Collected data
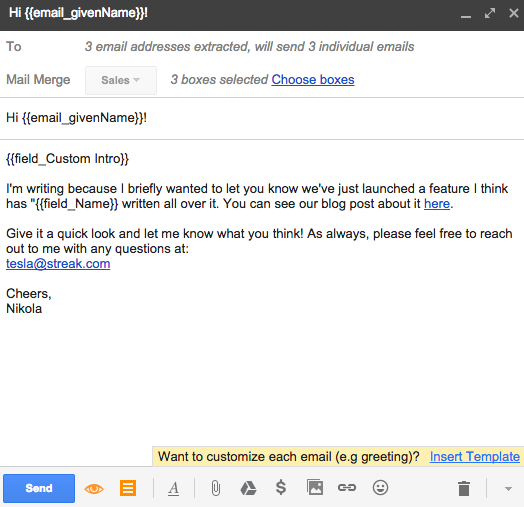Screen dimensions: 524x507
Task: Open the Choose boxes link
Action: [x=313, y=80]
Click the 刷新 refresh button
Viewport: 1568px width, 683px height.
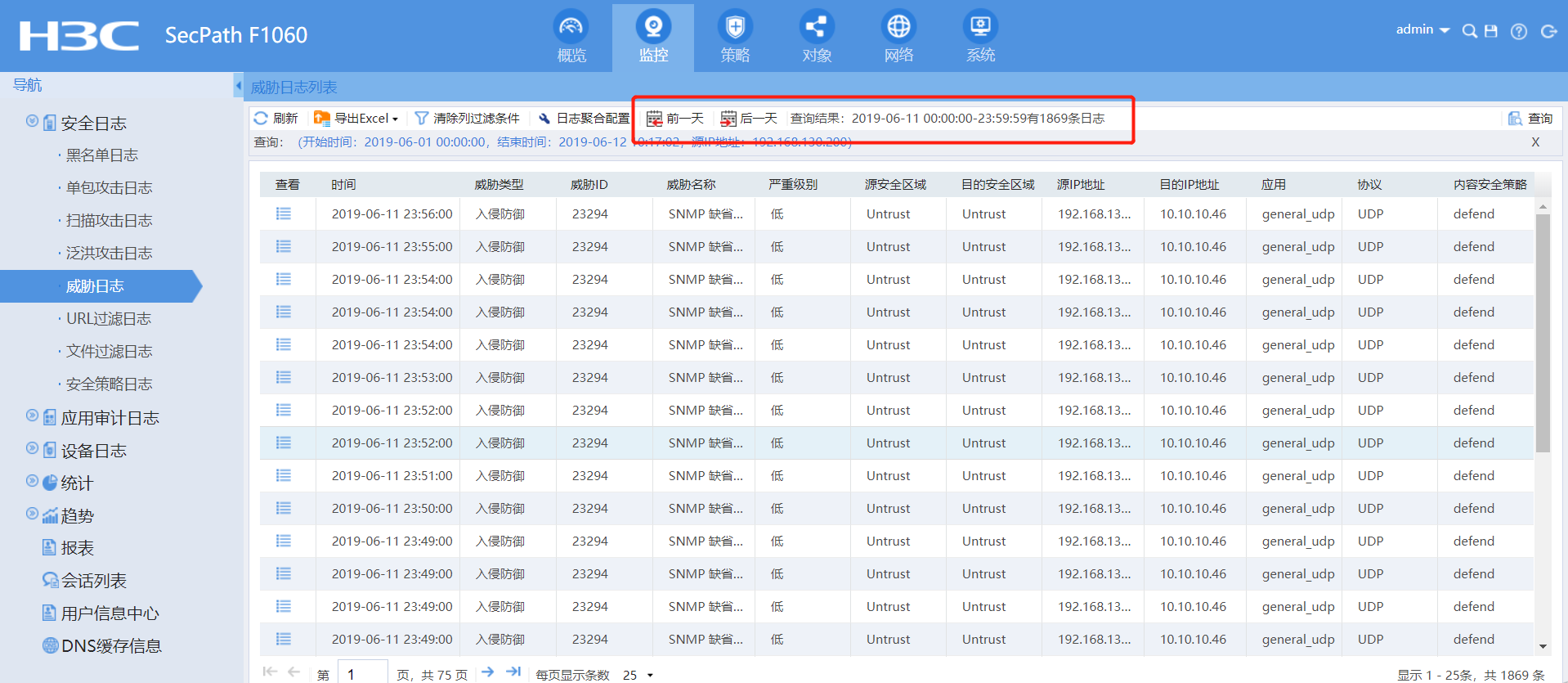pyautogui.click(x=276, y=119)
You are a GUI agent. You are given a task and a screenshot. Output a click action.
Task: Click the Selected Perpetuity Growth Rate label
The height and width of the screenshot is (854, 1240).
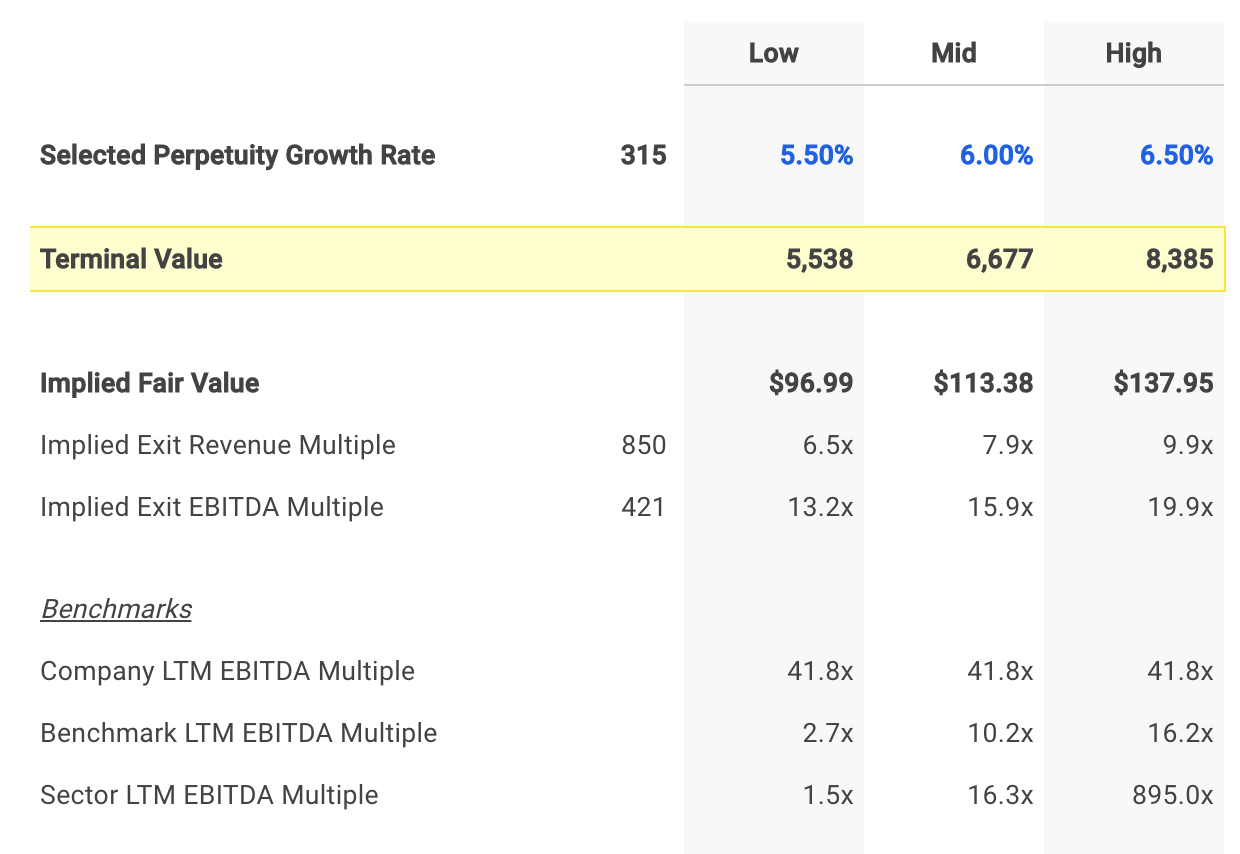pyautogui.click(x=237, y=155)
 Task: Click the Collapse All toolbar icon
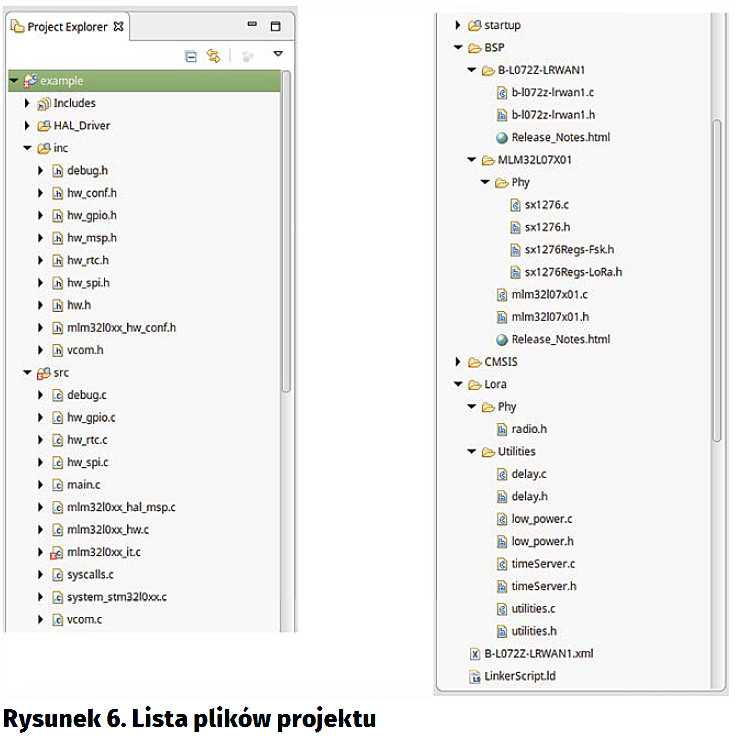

▶ _What is required_:
Every line from the one with "The height and" through the end of the records is to be reproduced exactly, and the pictures are to be left out.

▶ _Response to this exercise_:
The height and width of the screenshot is (854, 1240).
pyautogui.click(x=237, y=155)
 Task: Click the Collapse All toolbar icon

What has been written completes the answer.